Es gab und gibt einige, die befürchten, wir könnten uns aus den europäischen Föderationen langsam zurückziehen. Aber das ist nicht nur nicht unsere Absicht, es wäre auch politisch völlig unklug. Das Büro ist auch keine Konkurrenz, im Gegenteil: Wir wollen die europäischen Föderationsstrukturen durch unsere Präsenz stärken. Wir glauben allerdings, dass wir manche Interessenlagen unserer Branchen mit einem eigenen Büro noch gezielter platzieren können. Im Vorfeld haben wir schon einige Veranstaltungen in Brüssel mit Parlamentariern und Kommissionsvertretern gemacht, die sehr gut ankamen. Mit unserer betrieblichen Kompetenz können wir bei solchen Gelegenheiten sehr anschaulich vermitteln, wie sich Europapolitik in der Praxis auf Arbeitnehmer auswirkt.
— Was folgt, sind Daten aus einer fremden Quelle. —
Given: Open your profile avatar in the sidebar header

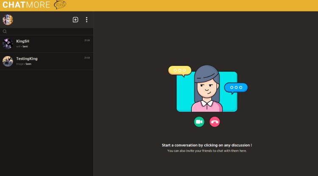Looking at the screenshot, I should (8, 20).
Welche Themen werden Sie in Brüssel bearbeiten? 

Natürlich werden uns die europäische Energiepolitik im Allgemeinen und die deutsche Energiewende im Besonderen beschäftigen, da geht es um Themen wie Energieeffizienz oder europäische Netze. Ein wichtiges Thema sind nach wie vor die CO²-Grenzwerte für Neuwagen und die Frage, wie man die beiden Interessenfelder – Umwelt- und Klimapolitik hier, Industriepolitik dort – in Einklang bringen kann. Und dann natürlich das Thema Strukturpolitik: Die Förderung durch den Europäischen Sozialfonds (ESF) ist bis 2020 geregelt, aber die Frage ist, wie es danach weitergeht, nicht zuletzt weil 2020 auch der deutsche Solidarpakt ausläuft und die gesamte europäische Förderstruktur neu ausgerichtet werden muss.

Es gibt viel Kritik an Europa. was stört Sie aktuell besonders? 

Mich ärgert die GroKo, weil sie ein Weiter-so in der Europapolitik betreibt. Man bringt die Reindustrialisierung Europas aber nicht voran, wenn sich die Rahmenbedingungen nicht ändern. Konkret heißt das: Die Austeritätspolitik muss beendet werden, man muss eine Bankenstruktur definieren, die auch KMU und Existenzgründern in den Krisenländern die Chance zur Finanzierung eröffnet. Und wir müssen die Arbeitnehmerrechte in Europa auf ein deutlich höheres Niveau bringen mit einem hohen Maß an Beteiligungs- und Mitbestimmungsrechten. Das wären erlebbare Demokratie und erste Schritte zu einem sozialen Europa.